AJARAN HINDU DHARMA DAN BUDHA DARMA TENTANG KETUHANAN
Disusun
Oleh:
Kelompok Lima (5)
Ismail Sholeh : 1113032100040
Wahid Muhammad
: 1113032100068
Sukmaya : 1113032100043
Yudi Attahrim : 1113032100061
Usup Mardani
: 11130321000
A.
Ajaran dan konsep KeTuhanan
Tuhan Yang Maha Esa Menurut Hindu Dharma
Menurut Hindu Dharma, Tuhan hanya satu. Umat Hindu di Indonesia memberi Dia
gelar Sang Hyang Widhi Wasa ‘Widhi’ berarti takdir dan ‘Wasa’ artinya Yang Maha
Kuasa. ‘Widhi Wasa’ berarti Yang Maha Kuasa, yang mentakdirkan segala yang ada.

Entri set data

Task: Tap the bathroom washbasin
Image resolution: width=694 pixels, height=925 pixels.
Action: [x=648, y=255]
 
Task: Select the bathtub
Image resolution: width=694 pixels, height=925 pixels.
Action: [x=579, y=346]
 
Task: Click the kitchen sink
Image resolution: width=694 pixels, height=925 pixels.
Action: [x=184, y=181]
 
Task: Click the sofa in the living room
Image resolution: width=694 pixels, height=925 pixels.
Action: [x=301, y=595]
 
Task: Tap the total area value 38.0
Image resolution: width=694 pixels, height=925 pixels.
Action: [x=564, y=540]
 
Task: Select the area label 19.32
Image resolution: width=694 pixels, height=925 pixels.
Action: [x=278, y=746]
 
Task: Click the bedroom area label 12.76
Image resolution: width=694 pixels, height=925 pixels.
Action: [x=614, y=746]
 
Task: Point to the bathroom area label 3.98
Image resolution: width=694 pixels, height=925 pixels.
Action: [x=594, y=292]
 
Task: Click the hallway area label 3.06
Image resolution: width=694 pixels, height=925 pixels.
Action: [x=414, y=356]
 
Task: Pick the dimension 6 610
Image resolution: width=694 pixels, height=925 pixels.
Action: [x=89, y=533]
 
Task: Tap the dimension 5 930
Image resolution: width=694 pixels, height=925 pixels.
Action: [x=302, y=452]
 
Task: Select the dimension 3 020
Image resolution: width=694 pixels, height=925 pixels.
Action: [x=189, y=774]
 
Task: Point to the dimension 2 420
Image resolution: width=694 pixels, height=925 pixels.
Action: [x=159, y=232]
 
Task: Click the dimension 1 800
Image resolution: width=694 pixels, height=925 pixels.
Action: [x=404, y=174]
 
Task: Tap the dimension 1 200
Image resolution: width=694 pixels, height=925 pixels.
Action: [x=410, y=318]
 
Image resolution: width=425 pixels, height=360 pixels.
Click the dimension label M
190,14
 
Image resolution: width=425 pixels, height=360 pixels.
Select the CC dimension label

## Perintah Tugas 1
Jawablah setiap pertanyaan berdasarkan kutipan teks tentang ajaran ketuhanan.
(a) Kelompok mana yang menyusun kutipan teks ini?
(b) Gelar apa yang diberikan umat Hindu di Indonesia kepada Tuhan?
(c) Apa arti kata ‘Wasa’?
## Perintah Tugas 2
Tentukan apakah setiap pernyataan sesuai dengan kutipan teks tentang ajaran ketuhanan. Jawab ya atau tidak, lalu kutip kata-kata dari teks yang menjadi dasarnya.
(a) Menurut Hindu Dharma, Tuhan berjumlah lebih dari satu.
(b) Kata ‘Widhi’ berarti takdir.
(c) Sukmaya termasuk penyusun kutipan teks ini.
Materi tersebut tidak diperlukan.

## Jawaban Benar 1
(a) Kelompok Lima (5).
(b) Sang Hyang Widhi Wasa.
(c) Yang Maha Kuasa.

## Jawaban Benar 2
(a) Tidak. "Menurut Hindu Dharma, Tuhan hanya satu."
(b) Ya. "‘Widhi’ berarti takdir"
(c) Ya. "Sukmaya : 1113032100043"